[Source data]
• • • •

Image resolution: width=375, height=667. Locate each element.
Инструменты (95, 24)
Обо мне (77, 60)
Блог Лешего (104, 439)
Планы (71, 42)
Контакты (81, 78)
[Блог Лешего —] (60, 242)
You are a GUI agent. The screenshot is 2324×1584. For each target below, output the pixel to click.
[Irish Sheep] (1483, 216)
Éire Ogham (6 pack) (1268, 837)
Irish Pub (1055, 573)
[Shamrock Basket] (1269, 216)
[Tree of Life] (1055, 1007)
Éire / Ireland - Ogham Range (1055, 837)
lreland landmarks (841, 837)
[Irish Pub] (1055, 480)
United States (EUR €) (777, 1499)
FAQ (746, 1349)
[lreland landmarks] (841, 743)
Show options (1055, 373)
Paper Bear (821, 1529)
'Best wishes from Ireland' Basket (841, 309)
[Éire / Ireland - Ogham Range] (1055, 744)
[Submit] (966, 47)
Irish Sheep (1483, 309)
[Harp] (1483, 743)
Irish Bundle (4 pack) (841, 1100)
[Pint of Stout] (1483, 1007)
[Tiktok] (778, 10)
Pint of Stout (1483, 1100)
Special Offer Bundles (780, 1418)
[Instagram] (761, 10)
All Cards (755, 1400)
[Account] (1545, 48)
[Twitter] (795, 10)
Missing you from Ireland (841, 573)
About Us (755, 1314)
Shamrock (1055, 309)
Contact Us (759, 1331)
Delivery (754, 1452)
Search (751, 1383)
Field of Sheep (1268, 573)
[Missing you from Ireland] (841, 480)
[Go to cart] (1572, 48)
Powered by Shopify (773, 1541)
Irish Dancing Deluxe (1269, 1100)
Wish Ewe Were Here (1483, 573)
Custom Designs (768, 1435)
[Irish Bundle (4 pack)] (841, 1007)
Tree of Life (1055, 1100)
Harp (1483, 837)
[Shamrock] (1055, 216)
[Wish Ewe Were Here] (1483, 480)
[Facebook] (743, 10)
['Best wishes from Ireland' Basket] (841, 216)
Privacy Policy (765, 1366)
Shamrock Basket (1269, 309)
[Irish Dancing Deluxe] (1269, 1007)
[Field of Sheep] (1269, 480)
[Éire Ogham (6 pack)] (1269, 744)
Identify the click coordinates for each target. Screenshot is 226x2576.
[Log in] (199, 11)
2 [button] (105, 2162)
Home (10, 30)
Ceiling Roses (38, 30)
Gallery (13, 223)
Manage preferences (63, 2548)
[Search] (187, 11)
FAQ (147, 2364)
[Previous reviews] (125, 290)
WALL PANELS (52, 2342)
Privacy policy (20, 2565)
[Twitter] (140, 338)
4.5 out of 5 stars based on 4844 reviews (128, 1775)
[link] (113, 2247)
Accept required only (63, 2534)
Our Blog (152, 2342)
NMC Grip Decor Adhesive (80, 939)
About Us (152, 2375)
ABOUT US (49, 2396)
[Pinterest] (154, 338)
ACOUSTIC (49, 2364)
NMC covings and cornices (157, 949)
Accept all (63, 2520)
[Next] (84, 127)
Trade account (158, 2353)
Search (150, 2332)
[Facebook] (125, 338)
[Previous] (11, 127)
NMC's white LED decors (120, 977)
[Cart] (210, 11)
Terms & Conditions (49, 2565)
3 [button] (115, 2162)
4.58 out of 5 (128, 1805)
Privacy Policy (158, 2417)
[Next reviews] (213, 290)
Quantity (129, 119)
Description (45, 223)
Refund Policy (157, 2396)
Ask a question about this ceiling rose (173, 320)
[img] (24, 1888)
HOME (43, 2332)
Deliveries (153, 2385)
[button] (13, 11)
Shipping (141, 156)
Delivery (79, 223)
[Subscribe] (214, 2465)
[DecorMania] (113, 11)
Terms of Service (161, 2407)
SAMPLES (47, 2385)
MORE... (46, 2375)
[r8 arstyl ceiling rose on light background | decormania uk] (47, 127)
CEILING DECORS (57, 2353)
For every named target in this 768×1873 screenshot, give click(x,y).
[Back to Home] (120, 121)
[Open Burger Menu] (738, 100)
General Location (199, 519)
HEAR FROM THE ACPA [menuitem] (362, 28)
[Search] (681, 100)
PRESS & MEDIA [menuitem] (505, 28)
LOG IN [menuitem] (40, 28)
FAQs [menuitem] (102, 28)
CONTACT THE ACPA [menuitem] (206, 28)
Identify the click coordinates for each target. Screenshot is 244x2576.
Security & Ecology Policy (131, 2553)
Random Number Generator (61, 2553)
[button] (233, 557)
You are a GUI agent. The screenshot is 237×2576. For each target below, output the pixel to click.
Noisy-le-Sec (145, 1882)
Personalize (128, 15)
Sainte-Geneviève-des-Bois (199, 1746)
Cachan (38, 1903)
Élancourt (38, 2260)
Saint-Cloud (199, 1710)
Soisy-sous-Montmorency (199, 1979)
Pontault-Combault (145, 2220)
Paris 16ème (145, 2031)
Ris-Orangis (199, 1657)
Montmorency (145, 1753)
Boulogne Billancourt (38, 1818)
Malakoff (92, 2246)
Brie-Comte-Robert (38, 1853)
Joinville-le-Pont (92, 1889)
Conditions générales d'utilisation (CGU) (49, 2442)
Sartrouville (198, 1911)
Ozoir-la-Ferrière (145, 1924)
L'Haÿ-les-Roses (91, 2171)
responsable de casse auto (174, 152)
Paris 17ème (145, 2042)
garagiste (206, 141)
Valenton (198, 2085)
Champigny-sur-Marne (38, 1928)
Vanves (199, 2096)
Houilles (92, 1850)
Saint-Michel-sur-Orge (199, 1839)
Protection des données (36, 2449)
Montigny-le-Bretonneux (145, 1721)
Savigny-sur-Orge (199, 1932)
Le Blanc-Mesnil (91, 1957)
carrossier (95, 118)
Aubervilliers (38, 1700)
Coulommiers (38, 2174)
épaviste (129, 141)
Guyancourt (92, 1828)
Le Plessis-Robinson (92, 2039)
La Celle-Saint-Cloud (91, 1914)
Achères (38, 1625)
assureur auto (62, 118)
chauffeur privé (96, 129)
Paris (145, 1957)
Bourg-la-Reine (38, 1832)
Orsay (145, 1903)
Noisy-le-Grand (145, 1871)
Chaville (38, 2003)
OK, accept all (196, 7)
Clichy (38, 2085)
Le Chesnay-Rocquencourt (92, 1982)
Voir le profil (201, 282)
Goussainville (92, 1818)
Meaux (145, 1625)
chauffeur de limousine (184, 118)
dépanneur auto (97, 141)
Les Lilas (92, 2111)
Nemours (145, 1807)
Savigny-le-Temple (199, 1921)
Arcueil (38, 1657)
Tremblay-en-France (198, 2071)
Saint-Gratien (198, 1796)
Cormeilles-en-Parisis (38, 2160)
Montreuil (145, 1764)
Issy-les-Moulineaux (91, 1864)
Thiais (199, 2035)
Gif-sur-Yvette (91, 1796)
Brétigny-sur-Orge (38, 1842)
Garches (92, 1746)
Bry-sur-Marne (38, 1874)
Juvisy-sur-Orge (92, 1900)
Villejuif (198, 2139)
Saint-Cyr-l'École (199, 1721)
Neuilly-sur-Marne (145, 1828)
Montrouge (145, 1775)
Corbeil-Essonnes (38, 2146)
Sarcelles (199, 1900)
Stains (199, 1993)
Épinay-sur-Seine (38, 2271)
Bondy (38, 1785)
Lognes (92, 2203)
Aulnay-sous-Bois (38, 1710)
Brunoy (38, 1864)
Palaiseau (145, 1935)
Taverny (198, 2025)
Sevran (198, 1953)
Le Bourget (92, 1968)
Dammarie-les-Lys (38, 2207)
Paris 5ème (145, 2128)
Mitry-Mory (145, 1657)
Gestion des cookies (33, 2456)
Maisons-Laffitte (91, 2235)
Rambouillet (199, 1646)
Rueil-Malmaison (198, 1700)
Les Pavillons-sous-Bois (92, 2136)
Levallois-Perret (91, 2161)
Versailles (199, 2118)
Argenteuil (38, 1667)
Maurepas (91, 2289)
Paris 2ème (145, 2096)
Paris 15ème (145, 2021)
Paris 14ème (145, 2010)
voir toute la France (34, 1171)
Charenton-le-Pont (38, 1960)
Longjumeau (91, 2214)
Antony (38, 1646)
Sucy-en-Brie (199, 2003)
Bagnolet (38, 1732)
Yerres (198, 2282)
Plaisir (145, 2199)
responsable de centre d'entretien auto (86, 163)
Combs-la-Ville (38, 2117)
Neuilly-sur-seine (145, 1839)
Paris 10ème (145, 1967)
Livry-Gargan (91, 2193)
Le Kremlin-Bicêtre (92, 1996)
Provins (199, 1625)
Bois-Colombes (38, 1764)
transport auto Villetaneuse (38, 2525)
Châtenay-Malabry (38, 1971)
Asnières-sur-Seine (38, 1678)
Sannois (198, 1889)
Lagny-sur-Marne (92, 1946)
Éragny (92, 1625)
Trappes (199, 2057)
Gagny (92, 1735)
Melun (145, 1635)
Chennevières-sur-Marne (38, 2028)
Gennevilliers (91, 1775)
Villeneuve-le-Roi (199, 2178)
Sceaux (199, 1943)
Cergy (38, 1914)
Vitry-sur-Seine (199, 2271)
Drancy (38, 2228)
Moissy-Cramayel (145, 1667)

• • • •

▸ Exercise requirements:
No lines before the one containing "Bois-Colombes (38, 1764)" belong in the answer; write out that line and each one after it exactly, through the end of the records.

▸ Expected answer:
Bois-Colombes (38, 1764)
transport auto Villetaneuse (38, 2525)
Châtenay-Malabry (38, 1971)
Asnières-sur-Seine (38, 1678)
Sannois (198, 1889)
Lagny-sur-Marne (92, 1946)
Éragny (92, 1625)
Trappes (199, 2057)
Gagny (92, 1735)
Melun (145, 1635)
Chennevières-sur-Marne (38, 2028)
Gennevilliers (91, 1775)
Villeneuve-le-Roi (199, 2178)
Sceaux (199, 1943)
Cergy (38, 1914)
Vitry-sur-Seine (199, 2271)
Drancy (38, 2228)
Moissy-Cramayel (145, 1667)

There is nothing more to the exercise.